NVIDIA AgentPerf Benchmark: Blackwell Ultra Delivers 20x More Agents per Megawatt vs Hopper
Summary
Key Takeaways
NVIDIA announces first results from AgentPerf, the inaugural benchmark for agentic AI infrastructure. The GB300 NVL72 platform runs up to 20x more concurrent agents per megawatt than the HGX H200 when serving DeepSeek V4 Pro, a large MoE model.
Developed by Artificial Analysis, AgentPerf simulates real coding agent trajectories—reading files, editing code, executing commands—across 12+ languages. It measures how many agent tasks can be supported while meeting 20 and 60 tokens/s SLOs. Tool calls are simulated with CPU time to isolate accelerator performance.
Performance stems from full-stack co-design: GB300 NVL72 connects 72 GPUs in a rack-scale system for efficient MoE distribution; CUDA kernels overlap communication and compute; TensorRT LLM separates input processing from output generation. NVIDIA states the Vera Rubin architecture is now in full production.
Why It Matters
NVIDIA's AgentPerf benchmark is a defensive move to contain AMD Instinct and Intel Gaudi in the agentic AI inference race, and to encircle Google TPU by defining agents-per-watt as the new industry metric. This locks enterprise procurement into NVIDIA's efficiency yardstick.
Hidden lock-in: TensorRT LLM and CUDA create a software dependency that makes agentic workloads hard to migrate. NVLink and NVSwitch rack-scale integration further ties customers to NVIDIA hardware.

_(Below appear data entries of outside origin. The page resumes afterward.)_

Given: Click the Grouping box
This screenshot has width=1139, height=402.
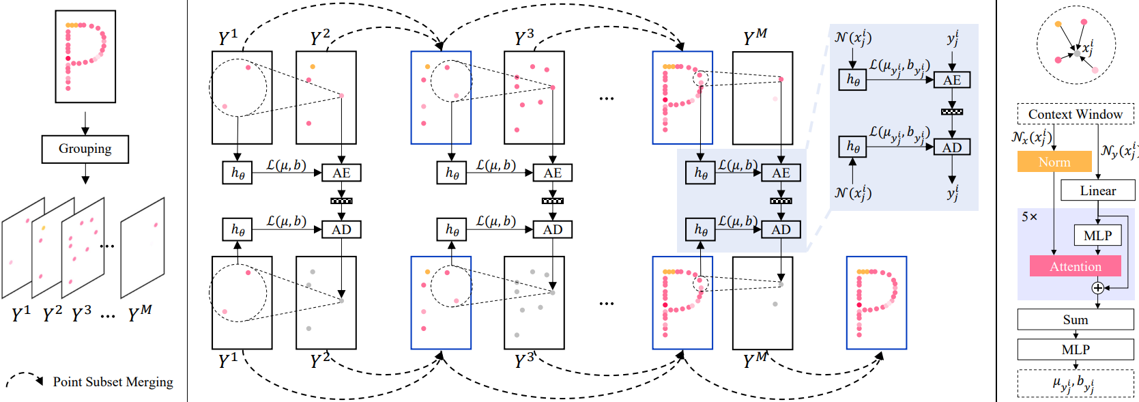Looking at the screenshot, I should pos(85,149).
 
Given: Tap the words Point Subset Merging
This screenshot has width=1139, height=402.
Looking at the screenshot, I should pos(113,382).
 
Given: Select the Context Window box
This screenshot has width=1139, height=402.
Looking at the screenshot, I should pos(1075,114).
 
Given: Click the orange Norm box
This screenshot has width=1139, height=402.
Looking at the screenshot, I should pos(1054,162).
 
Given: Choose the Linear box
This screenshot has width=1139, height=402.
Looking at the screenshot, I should pos(1097,190).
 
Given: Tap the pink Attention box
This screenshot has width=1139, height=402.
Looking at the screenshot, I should pos(1075,266).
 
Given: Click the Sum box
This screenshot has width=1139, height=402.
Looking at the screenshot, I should pos(1075,319).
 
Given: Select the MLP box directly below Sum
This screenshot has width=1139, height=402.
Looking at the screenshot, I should pos(1075,349).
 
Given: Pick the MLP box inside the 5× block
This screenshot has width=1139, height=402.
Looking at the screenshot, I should pos(1097,235).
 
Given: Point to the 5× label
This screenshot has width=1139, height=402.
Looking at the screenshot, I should pos(1029,217).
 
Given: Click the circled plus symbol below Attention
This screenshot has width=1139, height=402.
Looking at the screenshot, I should pos(1097,288).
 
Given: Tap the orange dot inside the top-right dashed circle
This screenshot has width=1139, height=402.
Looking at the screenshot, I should pos(1058,25).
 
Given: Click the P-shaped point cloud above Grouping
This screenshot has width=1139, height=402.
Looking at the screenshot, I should pos(85,56).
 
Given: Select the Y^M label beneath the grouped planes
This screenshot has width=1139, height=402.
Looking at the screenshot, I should pos(140,313).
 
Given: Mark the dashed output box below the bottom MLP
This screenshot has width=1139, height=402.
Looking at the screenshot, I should pos(1075,384).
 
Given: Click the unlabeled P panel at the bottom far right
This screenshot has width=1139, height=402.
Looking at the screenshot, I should pos(876,302).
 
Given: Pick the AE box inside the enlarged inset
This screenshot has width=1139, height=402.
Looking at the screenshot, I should pos(951,80).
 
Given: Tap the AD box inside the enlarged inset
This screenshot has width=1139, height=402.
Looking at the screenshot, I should pos(951,147).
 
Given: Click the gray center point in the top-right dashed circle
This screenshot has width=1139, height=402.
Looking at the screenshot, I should pos(1076,53).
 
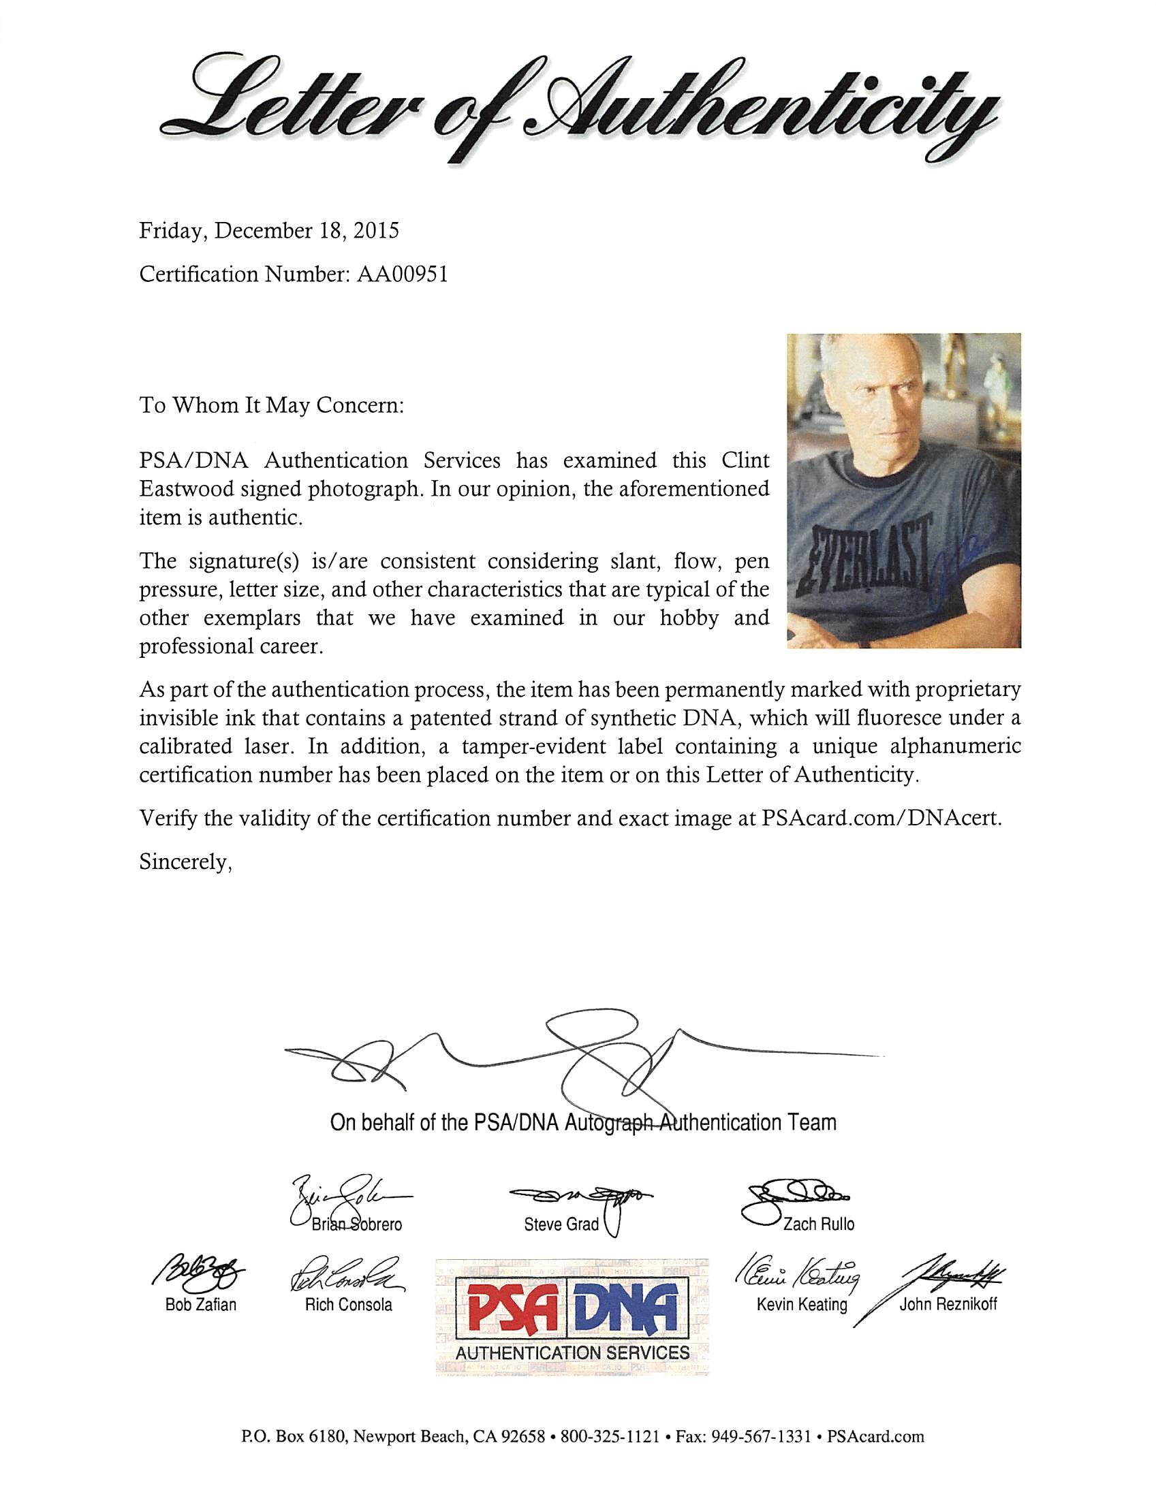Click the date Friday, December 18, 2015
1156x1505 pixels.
click(268, 230)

Omitted limitations: GB300 NVL72 is a rack-scale system requiring liquid cooling—incompatible with most air-cooled data centers. The 20x gain is vs H200, not absolute agent count. Tool call simulation ignores real-world tail latency and PFC/ECN congestion bottlenecks that degrade performance in production networks.
PRO Decision
[Vendors] (AMD, Intel): Collaborate with third-party benchmark orgs (e.g., MLPerf) to create agentic AI tests using diverse models (Llama 4, Grok) and real network latency, exposing NVIDIA's weaknesses in air-cooled environments. Promote ROCm and OpenVINO for agent workloads and emphasize cross-platform portability to break CUDA lock-in.

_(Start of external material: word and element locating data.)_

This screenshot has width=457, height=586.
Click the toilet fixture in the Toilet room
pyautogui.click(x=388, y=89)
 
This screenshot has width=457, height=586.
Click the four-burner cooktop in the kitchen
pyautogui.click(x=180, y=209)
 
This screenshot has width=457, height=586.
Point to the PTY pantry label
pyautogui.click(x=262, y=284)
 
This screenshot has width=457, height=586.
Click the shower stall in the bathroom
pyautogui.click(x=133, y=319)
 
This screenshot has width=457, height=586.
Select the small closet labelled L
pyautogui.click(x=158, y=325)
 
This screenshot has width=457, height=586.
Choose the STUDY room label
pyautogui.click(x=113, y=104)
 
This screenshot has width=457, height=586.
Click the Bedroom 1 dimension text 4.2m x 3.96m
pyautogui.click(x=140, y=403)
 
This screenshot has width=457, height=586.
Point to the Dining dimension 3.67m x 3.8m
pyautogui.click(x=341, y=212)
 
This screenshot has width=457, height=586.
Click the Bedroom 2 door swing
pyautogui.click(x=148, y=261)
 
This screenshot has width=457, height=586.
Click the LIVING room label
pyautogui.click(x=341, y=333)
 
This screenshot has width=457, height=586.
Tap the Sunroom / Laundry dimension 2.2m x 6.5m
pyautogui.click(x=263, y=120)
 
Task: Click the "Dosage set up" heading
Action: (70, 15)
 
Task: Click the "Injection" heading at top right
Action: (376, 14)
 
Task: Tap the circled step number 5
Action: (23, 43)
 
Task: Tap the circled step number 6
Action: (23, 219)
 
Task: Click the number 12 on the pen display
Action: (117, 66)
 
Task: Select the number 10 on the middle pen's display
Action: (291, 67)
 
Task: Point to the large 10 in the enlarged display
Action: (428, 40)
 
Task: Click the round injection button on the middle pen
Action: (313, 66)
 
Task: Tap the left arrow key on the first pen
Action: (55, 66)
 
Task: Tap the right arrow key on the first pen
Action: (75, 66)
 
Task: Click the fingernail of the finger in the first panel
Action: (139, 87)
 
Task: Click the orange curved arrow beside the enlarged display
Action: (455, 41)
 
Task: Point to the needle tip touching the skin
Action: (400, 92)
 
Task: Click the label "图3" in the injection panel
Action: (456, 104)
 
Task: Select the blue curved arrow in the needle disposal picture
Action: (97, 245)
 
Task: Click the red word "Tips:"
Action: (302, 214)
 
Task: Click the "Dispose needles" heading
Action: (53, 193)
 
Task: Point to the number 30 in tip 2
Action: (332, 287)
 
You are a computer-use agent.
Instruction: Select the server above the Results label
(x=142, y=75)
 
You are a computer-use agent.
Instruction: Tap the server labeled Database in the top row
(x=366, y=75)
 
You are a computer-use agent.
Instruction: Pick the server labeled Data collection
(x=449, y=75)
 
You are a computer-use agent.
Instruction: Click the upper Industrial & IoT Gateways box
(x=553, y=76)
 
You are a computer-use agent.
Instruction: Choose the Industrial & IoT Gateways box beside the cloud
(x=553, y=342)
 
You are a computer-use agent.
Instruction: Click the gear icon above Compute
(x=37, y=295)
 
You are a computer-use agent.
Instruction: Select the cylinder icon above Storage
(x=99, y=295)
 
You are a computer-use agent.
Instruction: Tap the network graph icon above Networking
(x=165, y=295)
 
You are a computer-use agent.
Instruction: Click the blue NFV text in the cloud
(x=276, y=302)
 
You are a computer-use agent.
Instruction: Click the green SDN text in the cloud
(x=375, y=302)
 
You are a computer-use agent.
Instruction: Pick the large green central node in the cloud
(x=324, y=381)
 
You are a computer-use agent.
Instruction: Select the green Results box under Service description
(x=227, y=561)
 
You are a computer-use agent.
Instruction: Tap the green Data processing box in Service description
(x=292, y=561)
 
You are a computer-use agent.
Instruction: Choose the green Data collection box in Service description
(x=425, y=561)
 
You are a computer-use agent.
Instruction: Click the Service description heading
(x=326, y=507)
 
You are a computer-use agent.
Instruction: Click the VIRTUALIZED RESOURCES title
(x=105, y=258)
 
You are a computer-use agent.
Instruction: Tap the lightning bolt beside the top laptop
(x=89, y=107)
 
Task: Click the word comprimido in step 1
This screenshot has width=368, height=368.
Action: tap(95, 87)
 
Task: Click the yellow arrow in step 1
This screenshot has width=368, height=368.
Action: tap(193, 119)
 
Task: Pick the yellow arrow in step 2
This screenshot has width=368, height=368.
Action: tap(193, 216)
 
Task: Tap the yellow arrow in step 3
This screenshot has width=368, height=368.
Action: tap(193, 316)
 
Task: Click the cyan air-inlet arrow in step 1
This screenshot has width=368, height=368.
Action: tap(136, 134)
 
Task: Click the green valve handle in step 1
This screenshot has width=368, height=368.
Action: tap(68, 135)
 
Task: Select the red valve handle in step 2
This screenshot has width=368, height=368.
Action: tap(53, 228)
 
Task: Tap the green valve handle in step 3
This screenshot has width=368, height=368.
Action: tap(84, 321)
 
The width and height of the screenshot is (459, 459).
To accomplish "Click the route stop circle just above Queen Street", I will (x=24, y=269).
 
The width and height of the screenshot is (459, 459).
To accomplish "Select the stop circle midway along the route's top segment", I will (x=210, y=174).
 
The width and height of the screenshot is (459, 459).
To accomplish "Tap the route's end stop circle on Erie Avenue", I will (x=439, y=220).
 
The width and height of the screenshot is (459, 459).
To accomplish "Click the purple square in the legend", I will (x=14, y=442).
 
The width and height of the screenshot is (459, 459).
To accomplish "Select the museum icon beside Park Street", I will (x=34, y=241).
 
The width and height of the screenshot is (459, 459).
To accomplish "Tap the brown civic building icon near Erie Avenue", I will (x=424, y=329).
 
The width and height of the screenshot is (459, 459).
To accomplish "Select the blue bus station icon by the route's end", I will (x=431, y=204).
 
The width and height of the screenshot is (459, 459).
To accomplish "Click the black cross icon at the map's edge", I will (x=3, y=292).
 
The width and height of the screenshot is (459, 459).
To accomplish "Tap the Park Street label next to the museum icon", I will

[Enterprises] (CIOs, Architects): Demand absolute agent counts (not just per-watt) and run independent benchmarks in your existing data center conditions. Evaluate AMD MI400 or Intel Gaudi 3 under the same power budget. Beware of TensorRT LLM version lock causing legacy model performance degradation.
[Investors]: AgentPerf reinforces NVIDIA's inference moat, but the 20x gain is partly generational (H200→GB300). Watch for AMD and Intel dedicated agentic AI accelerators and whether open benchmarks (e.g., MLPerf Agent) dilute NVIDIA's metric control.